No, the house is in Flint proper.  It's located in the College and Cultural area which is a smallish enclave near downtown.  If you haven't been to Flint lately it's really blooming into a college town, at least the downtown area - Mott, U of M, MSU and Kettering all have facilities.  Lot's of small pubs and unique restaurants and such.
 
Really nice job - not a fan of open kitchens myself, but that's the cabinetry I'd do for a renovation. Looks like they kept one bathroom. Sometimes you have to renovate - fixtures and pipe do fail - and we're assuming that the kitchen hadn't already been renovated with 70's-90's oak or Merrilat cabinets which don't fit the style. Interesting that they used those fiberglass panels in the LR - I knew people with those in a similar vintage house, don't know if it's just a ceiling system or an actual structural system - something similar is still used in Europe and Canada and is appearing here again.

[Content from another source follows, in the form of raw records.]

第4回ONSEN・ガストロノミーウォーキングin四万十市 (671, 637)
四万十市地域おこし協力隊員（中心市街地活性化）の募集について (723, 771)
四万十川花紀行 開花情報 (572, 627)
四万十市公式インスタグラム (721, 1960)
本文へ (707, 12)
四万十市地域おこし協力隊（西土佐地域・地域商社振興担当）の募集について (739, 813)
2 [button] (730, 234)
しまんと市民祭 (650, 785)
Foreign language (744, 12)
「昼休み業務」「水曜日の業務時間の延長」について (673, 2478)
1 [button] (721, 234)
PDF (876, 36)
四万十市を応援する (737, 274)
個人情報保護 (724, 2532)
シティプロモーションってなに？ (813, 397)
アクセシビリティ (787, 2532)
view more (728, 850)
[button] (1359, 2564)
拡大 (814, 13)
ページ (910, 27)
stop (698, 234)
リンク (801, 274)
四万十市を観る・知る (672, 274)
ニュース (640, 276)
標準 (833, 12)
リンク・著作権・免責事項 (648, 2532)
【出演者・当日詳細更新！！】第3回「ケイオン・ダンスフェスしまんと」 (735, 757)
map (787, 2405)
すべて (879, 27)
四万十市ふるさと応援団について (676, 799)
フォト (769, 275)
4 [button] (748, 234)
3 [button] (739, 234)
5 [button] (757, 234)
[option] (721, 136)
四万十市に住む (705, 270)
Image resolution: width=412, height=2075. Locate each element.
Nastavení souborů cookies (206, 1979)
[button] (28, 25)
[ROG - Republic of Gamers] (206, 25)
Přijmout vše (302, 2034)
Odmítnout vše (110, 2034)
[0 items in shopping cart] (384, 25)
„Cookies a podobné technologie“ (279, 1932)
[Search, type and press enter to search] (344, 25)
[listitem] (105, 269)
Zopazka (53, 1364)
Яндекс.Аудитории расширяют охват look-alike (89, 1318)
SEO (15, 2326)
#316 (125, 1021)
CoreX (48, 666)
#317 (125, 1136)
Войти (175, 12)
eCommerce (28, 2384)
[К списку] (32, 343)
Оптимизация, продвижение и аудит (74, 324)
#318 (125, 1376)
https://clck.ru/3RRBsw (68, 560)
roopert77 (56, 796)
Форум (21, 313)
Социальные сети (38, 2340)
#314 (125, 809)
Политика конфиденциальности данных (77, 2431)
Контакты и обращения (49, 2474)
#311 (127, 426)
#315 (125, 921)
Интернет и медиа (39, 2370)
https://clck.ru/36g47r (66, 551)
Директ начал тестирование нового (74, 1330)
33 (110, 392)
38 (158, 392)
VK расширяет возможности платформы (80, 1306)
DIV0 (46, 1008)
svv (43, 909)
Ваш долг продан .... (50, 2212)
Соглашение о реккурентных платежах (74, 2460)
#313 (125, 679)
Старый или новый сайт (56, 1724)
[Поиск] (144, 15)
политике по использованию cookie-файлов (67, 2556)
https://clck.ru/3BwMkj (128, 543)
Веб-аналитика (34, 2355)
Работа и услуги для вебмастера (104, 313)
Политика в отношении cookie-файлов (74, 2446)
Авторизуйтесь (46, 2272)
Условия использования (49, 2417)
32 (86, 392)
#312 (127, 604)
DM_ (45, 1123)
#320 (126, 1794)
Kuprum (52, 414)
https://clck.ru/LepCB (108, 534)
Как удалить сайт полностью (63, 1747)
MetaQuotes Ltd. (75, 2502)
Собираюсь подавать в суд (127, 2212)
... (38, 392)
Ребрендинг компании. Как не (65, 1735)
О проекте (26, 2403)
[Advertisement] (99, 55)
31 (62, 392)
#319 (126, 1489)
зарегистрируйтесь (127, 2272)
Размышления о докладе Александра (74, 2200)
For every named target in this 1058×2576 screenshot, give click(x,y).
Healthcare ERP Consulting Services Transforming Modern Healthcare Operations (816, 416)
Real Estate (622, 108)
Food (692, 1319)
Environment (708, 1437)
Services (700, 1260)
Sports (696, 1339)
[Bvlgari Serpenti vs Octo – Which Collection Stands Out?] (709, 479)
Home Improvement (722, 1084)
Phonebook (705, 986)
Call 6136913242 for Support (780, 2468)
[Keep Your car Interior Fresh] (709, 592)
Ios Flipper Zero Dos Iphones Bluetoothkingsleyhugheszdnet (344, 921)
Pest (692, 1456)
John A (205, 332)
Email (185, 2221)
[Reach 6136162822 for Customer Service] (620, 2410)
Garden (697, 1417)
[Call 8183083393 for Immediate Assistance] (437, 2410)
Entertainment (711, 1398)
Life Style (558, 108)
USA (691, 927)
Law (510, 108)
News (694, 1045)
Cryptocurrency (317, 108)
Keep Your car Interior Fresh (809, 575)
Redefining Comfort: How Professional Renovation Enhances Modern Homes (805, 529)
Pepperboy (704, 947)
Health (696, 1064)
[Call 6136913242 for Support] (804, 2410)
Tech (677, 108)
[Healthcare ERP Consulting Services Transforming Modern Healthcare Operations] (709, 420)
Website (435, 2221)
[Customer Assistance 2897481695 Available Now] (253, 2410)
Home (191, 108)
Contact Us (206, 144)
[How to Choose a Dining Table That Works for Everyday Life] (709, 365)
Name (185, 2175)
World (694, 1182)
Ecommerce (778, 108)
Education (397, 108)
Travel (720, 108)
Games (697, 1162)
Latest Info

Flat roofs don't leak when installed right, unless you go up on them too much (like our neighbor with a roof pond - yes, intentional - who went up in golf shoes to break up the ice in winter). It's usually the flashing that fails or a roofer who doesn't know how to do the install properly - European architects were wowed at American industrial buildings before WWI but didn't see how they were detailed and (while probably ok when done in Europe with quality construction) that led to European inspired residential architects who didn't know the details or using inexperienced roofers, led to leaks (and then there's FLW.... the Maude of the architecture work I guess).
 
When I think of Flint...


I mean Michigan and other Great Lakes states are blessed to be surrounded by fresh water. That's something L.A. , Phoenix, texas, and the slithery subsiding sandbar state of Florida surrounded by useless salt water, can only DREAM of.

Yet Michigan managed to screw up water delivery for an entire city and it's still not fixed.



Can anyone really be blamed for being hesitant?

 
Perceptions -bad ones - die hard.  The water is back to what it should be, and like dozens, or hundreds of towns with lead supply lines, they are being replaced.  They are closing in on the finish line. There is still a lot of poverty, but much good is happening.

 

The damage done to kids will never be rectified.
 
True Matt, and I think blame is also on the

Appointed emergency manager by Snyder. The one he appointed for the Detroit schools in the early millennium shafted retring teachers. When the required quota of 500 didn't retire, an additional bonus of $15,000 was added to the retirement annuities of additional ones only a week after the first ones submitted for retirement. The union fought it but lost. Now many districts don't have enough teachers.